_Your goal:_ Since the entries below must stay intact, return each one exactly.

BEGIN Records shown

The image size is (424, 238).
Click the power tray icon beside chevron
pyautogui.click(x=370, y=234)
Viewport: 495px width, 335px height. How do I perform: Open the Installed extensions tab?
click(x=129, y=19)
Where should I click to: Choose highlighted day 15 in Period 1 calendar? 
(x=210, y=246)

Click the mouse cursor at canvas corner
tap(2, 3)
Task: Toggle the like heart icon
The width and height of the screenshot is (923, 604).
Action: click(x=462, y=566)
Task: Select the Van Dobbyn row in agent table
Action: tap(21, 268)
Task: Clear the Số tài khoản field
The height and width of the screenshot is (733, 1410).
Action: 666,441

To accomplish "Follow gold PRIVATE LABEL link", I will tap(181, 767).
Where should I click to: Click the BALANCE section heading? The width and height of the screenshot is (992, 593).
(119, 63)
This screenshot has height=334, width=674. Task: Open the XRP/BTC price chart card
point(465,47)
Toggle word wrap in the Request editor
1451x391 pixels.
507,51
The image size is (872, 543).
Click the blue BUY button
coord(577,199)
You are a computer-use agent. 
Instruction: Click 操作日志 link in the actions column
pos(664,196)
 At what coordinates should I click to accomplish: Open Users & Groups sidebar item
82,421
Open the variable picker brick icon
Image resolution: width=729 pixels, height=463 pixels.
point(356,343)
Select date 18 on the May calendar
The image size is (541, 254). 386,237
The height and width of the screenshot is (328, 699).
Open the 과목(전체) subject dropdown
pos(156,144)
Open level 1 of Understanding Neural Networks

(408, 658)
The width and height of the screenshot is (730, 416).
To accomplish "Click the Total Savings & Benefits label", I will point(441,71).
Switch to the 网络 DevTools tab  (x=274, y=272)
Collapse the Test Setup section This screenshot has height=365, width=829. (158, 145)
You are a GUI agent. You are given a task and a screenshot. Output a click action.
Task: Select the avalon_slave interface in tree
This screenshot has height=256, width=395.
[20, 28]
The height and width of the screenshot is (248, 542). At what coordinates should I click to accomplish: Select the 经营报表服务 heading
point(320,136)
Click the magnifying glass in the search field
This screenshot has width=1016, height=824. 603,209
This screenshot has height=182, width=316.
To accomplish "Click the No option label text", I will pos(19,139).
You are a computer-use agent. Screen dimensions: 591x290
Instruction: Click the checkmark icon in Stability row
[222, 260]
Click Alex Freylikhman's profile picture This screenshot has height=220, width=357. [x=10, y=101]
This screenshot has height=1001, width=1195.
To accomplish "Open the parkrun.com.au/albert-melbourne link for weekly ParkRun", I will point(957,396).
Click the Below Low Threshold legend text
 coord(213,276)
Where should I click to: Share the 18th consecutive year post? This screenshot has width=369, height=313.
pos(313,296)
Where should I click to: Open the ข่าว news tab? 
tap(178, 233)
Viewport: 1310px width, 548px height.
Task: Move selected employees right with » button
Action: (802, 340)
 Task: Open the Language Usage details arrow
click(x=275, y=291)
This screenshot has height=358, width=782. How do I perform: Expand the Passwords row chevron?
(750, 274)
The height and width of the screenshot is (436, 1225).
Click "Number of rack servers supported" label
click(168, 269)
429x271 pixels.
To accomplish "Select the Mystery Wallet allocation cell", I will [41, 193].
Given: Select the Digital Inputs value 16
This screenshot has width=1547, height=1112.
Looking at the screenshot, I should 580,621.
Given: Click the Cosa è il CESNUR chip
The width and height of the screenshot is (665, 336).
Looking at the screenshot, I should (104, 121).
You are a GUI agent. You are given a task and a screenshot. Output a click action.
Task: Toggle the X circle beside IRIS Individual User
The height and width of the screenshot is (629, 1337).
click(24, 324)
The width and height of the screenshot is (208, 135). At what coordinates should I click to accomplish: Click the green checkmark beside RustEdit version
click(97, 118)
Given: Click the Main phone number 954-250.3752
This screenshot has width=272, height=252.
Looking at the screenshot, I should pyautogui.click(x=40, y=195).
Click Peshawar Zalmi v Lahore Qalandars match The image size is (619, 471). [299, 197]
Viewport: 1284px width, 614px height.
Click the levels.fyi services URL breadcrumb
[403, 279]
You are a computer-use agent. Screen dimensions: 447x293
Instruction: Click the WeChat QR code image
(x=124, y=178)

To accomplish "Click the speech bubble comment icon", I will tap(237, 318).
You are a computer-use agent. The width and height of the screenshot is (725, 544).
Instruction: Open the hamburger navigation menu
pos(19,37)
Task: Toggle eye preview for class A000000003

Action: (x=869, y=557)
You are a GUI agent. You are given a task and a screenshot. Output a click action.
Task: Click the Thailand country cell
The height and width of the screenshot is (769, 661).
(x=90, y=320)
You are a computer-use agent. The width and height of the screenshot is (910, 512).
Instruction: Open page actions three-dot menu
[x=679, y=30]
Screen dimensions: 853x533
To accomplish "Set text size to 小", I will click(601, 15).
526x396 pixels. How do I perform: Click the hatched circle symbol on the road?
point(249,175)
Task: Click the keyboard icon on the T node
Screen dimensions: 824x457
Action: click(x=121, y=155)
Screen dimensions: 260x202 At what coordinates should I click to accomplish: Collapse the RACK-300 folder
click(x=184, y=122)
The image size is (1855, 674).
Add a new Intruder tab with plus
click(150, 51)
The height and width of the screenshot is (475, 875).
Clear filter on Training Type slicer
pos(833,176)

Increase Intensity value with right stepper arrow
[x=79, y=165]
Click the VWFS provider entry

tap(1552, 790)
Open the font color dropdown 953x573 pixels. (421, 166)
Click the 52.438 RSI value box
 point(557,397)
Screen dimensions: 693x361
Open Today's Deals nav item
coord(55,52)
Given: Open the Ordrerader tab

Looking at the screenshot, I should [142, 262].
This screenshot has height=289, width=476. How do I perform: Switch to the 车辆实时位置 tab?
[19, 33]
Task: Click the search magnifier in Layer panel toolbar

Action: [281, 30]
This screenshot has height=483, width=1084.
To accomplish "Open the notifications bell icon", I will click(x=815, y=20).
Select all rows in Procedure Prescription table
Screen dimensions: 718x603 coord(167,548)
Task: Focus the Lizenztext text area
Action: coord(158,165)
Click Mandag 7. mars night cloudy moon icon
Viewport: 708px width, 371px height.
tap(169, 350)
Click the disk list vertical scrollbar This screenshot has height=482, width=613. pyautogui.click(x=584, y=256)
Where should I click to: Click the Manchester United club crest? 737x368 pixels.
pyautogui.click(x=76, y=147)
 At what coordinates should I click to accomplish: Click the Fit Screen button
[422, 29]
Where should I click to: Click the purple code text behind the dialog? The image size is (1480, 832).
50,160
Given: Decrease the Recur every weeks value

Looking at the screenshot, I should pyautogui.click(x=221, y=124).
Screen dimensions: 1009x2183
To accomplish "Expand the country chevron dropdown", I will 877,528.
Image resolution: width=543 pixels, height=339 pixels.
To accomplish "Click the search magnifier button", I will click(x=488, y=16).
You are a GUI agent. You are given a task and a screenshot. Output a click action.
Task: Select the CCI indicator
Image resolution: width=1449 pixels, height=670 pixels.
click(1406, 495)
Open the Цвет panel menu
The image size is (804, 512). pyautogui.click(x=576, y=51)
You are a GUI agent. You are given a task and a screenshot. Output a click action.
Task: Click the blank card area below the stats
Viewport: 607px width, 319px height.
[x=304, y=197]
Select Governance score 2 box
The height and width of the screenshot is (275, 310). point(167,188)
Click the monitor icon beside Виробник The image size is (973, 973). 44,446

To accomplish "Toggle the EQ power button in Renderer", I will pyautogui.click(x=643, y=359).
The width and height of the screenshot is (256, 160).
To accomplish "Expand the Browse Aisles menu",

END Records shown

_Solved problem:_
The image size is (424, 238).
Click the power tray icon beside chevron
pyautogui.click(x=370, y=234)
Viewport: 495px width, 335px height. How do I perform: Open the Installed extensions tab?
click(x=129, y=19)
Where should I click to: Choose highlighted day 15 in Period 1 calendar? 
(x=210, y=246)

Click the mouse cursor at canvas corner
tap(2, 3)
Task: Toggle the like heart icon
The width and height of the screenshot is (923, 604).
Action: click(x=462, y=566)
Task: Select the Van Dobbyn row in agent table
Action: tap(21, 268)
Task: Clear the Số tài khoản field
The height and width of the screenshot is (733, 1410).
Action: 666,441

To accomplish "Follow gold PRIVATE LABEL link", I will tap(181, 767).
Where should I click to: Click the BALANCE section heading? The width and height of the screenshot is (992, 593).
(119, 63)
This screenshot has height=334, width=674. Task: Open the XRP/BTC price chart card
point(465,47)
Toggle word wrap in the Request editor
1451x391 pixels.
507,51
The image size is (872, 543).
Click the blue BUY button
coord(577,199)
You are a computer-use agent. 
Instruction: Click 操作日志 link in the actions column
pos(664,196)
 At what coordinates should I click to accomplish: Open Users & Groups sidebar item
82,421
Open the variable picker brick icon
Image resolution: width=729 pixels, height=463 pixels.
point(356,343)
Select date 18 on the May calendar
The image size is (541, 254). 386,237
The height and width of the screenshot is (328, 699).
Open the 과목(전체) subject dropdown
pos(156,144)
Open level 1 of Understanding Neural Networks

(408, 658)
The width and height of the screenshot is (730, 416).
To accomplish "Click the Total Savings & Benefits label", I will point(441,71).
Switch to the 网络 DevTools tab  (x=274, y=272)
Collapse the Test Setup section This screenshot has height=365, width=829. (158, 145)
You are a GUI agent. You are given a task and a screenshot. Output a click action.
Task: Select the avalon_slave interface in tree
This screenshot has height=256, width=395.
[20, 28]
The height and width of the screenshot is (248, 542). At what coordinates should I click to accomplish: Select the 经营报表服务 heading
point(320,136)
Click the magnifying glass in the search field
This screenshot has width=1016, height=824. 603,209
This screenshot has height=182, width=316.
To accomplish "Click the No option label text", I will pos(19,139).
You are a computer-use agent. Screen dimensions: 591x290
Instruction: Click the checkmark icon in Stability row
[222, 260]
Click Alex Freylikhman's profile picture This screenshot has height=220, width=357. [x=10, y=101]
This screenshot has height=1001, width=1195.
To accomplish "Open the parkrun.com.au/albert-melbourne link for weekly ParkRun", I will point(957,396).
Click the Below Low Threshold legend text
 coord(213,276)
Where should I click to: Share the 18th consecutive year post? This screenshot has width=369, height=313.
pos(313,296)
Where should I click to: Open the ข่าว news tab? 
tap(178, 233)
Viewport: 1310px width, 548px height.
Task: Move selected employees right with » button
Action: (802, 340)
 Task: Open the Language Usage details arrow
click(x=275, y=291)
This screenshot has height=358, width=782. How do I perform: Expand the Passwords row chevron?
(750, 274)
The height and width of the screenshot is (436, 1225).
Click "Number of rack servers supported" label
click(168, 269)
429x271 pixels.
To accomplish "Select the Mystery Wallet allocation cell", I will [41, 193].
Given: Select the Digital Inputs value 16
This screenshot has width=1547, height=1112.
Looking at the screenshot, I should 580,621.
Given: Click the Cosa è il CESNUR chip
The width and height of the screenshot is (665, 336).
Looking at the screenshot, I should (104, 121).
You are a GUI agent. You are given a task and a screenshot. Output a click action.
Task: Toggle the X circle beside IRIS Individual User
The height and width of the screenshot is (629, 1337).
click(24, 324)
The width and height of the screenshot is (208, 135). At what coordinates should I click to accomplish: Click the green checkmark beside RustEdit version
click(97, 118)
Given: Click the Main phone number 954-250.3752
This screenshot has width=272, height=252.
Looking at the screenshot, I should pyautogui.click(x=40, y=195).
Click Peshawar Zalmi v Lahore Qalandars match The image size is (619, 471). [299, 197]
Viewport: 1284px width, 614px height.
Click the levels.fyi services URL breadcrumb
[403, 279]
You are a computer-use agent. Screen dimensions: 447x293
Instruction: Click the WeChat QR code image
(x=124, y=178)

To accomplish "Click the speech bubble comment icon", I will tap(237, 318).
You are a computer-use agent. The width and height of the screenshot is (725, 544).
Instruction: Open the hamburger navigation menu
pos(19,37)
Task: Toggle eye preview for class A000000003

Action: (x=869, y=557)
You are a GUI agent. You are given a task and a screenshot. Output a click action.
Task: Click the Thailand country cell
The height and width of the screenshot is (769, 661).
(x=90, y=320)
You are a computer-use agent. The width and height of the screenshot is (910, 512).
Instruction: Open page actions three-dot menu
[x=679, y=30]
Screen dimensions: 853x533
To accomplish "Set text size to 小", I will click(601, 15).
526x396 pixels. How do I perform: Click the hatched circle symbol on the road?
point(249,175)
Task: Click the keyboard icon on the T node
Screen dimensions: 824x457
Action: click(x=121, y=155)
Screen dimensions: 260x202 At what coordinates should I click to accomplish: Collapse the RACK-300 folder
click(x=184, y=122)
The image size is (1855, 674).
Add a new Intruder tab with plus
click(150, 51)
The height and width of the screenshot is (475, 875).
Clear filter on Training Type slicer
pos(833,176)

Increase Intensity value with right stepper arrow
[x=79, y=165]
Click the VWFS provider entry

tap(1552, 790)
Open the font color dropdown 953x573 pixels. (421, 166)
Click the 52.438 RSI value box
 point(557,397)
Screen dimensions: 693x361
Open Today's Deals nav item
coord(55,52)
Given: Open the Ordrerader tab

Looking at the screenshot, I should [142, 262].
This screenshot has height=289, width=476. How do I perform: Switch to the 车辆实时位置 tab?
[19, 33]
Task: Click the search magnifier in Layer panel toolbar

Action: [281, 30]
This screenshot has height=483, width=1084.
To accomplish "Open the notifications bell icon", I will click(x=815, y=20).
Select all rows in Procedure Prescription table
Screen dimensions: 718x603 coord(167,548)
Task: Focus the Lizenztext text area
Action: coord(158,165)
Click Mandag 7. mars night cloudy moon icon
Viewport: 708px width, 371px height.
tap(169, 350)
Click the disk list vertical scrollbar This screenshot has height=482, width=613. pyautogui.click(x=584, y=256)
Where should I click to: Click the Manchester United club crest? 737x368 pixels.
pyautogui.click(x=76, y=147)
 At what coordinates should I click to accomplish: Click the Fit Screen button
[422, 29]
Where should I click to: Click the purple code text behind the dialog? The image size is (1480, 832).
50,160
Given: Decrease the Recur every weeks value

Looking at the screenshot, I should pyautogui.click(x=221, y=124).
Screen dimensions: 1009x2183
To accomplish "Expand the country chevron dropdown", I will 877,528.
Image resolution: width=543 pixels, height=339 pixels.
To accomplish "Click the search magnifier button", I will click(x=488, y=16).
You are a GUI agent. You are given a task and a screenshot. Output a click action.
Task: Select the CCI indicator
Image resolution: width=1449 pixels, height=670 pixels.
click(1406, 495)
Open the Цвет panel menu
The image size is (804, 512). pyautogui.click(x=576, y=51)
You are a GUI agent. You are given a task and a screenshot. Output a click action.
Task: Click the blank card area below the stats
Viewport: 607px width, 319px height.
[x=304, y=197]
Select Governance score 2 box
The height and width of the screenshot is (275, 310). point(167,188)
Click the monitor icon beside Виробник The image size is (973, 973). 44,446

To accomplish "Toggle the EQ power button in Renderer", I will pyautogui.click(x=643, y=359).
The width and height of the screenshot is (256, 160).
To accomplish "Expand the Browse Aisles menu",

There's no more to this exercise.